══ Supplied material ══

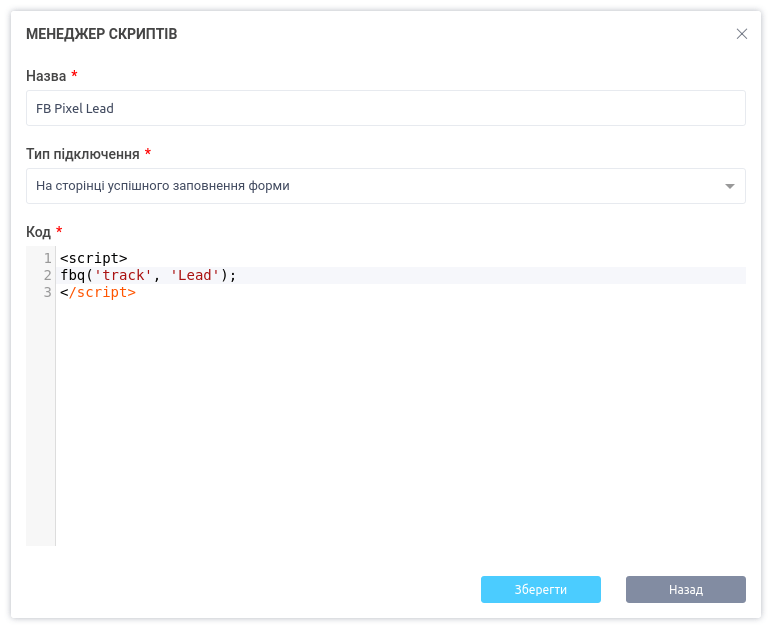Click the fbq function name in code
Image resolution: width=768 pixels, height=625 pixels.
(72, 276)

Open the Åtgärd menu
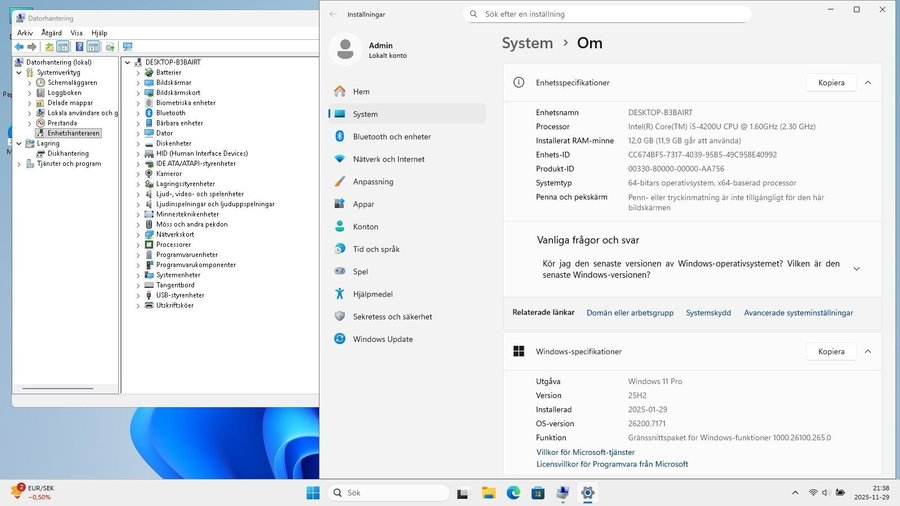(x=52, y=33)
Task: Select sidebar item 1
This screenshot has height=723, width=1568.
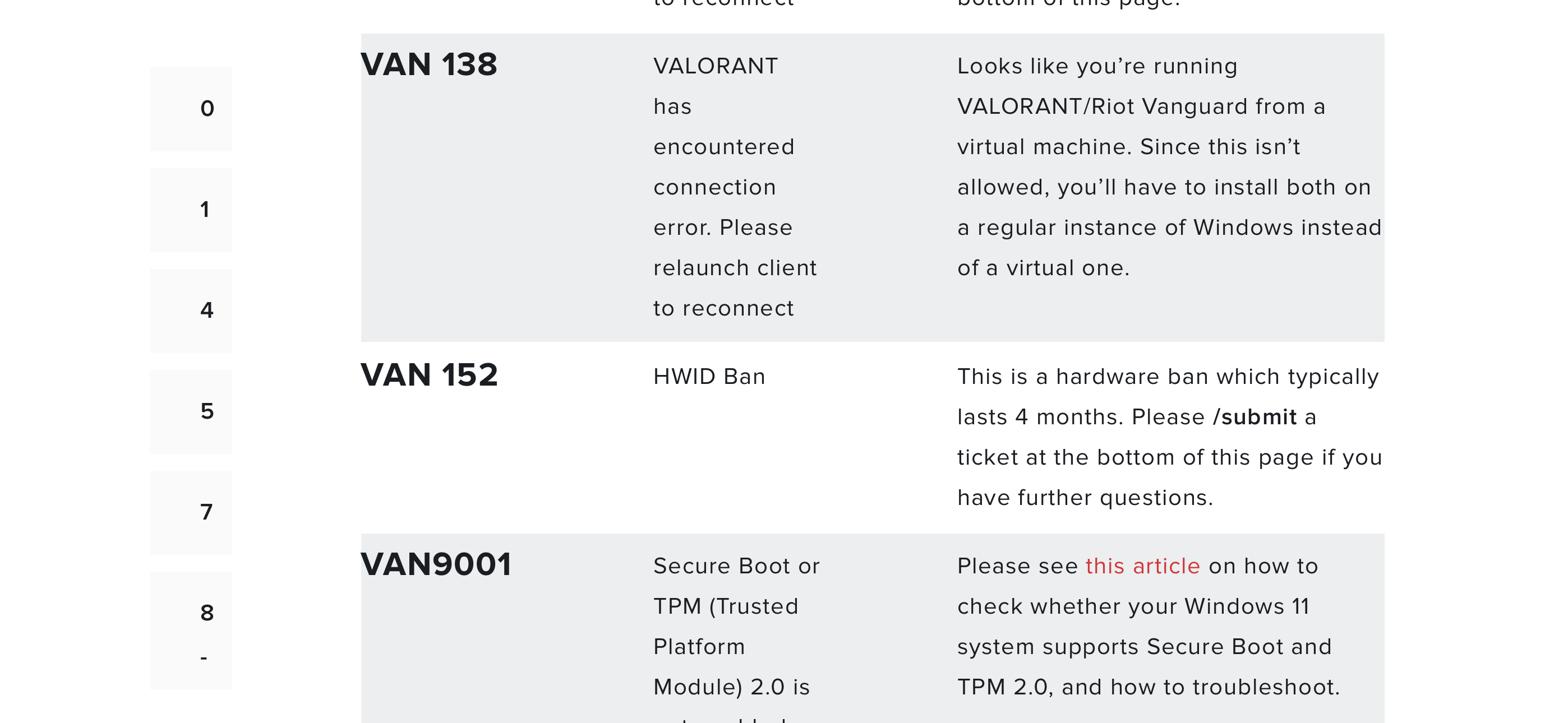Action: (191, 210)
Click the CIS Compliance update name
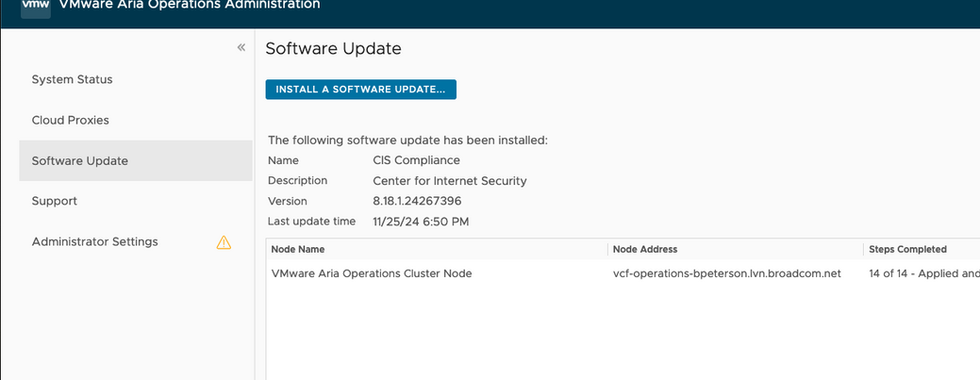The width and height of the screenshot is (980, 380). pyautogui.click(x=416, y=160)
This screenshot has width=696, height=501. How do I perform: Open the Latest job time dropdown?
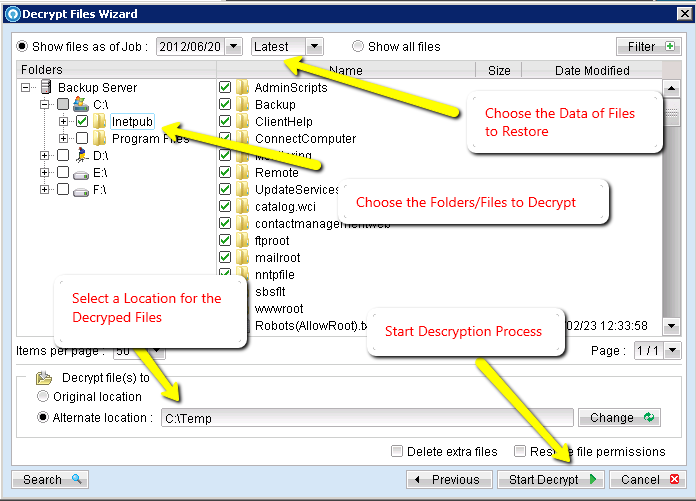coord(314,46)
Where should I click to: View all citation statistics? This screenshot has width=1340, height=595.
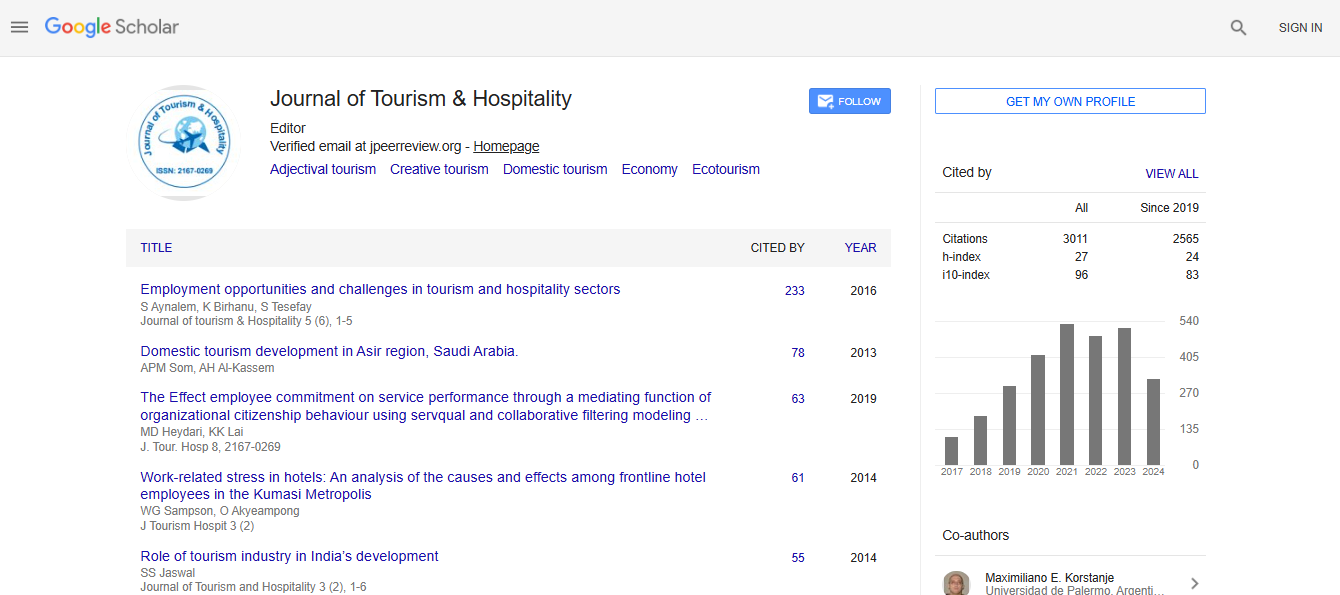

═══

▶ [What you should do]:
Take the line containing "Click the CIS Compliance update name" and every line after it through the end of the data, and write them out exactly, with no pictures.

▶ [Output for this exercise]:
Click the CIS Compliance update name
The width and height of the screenshot is (980, 380). pyautogui.click(x=416, y=160)
This screenshot has width=696, height=501. How do I perform: Open the Latest job time dropdown?
coord(314,46)
Where should I click to: View all citation statistics? This screenshot has width=1340, height=595.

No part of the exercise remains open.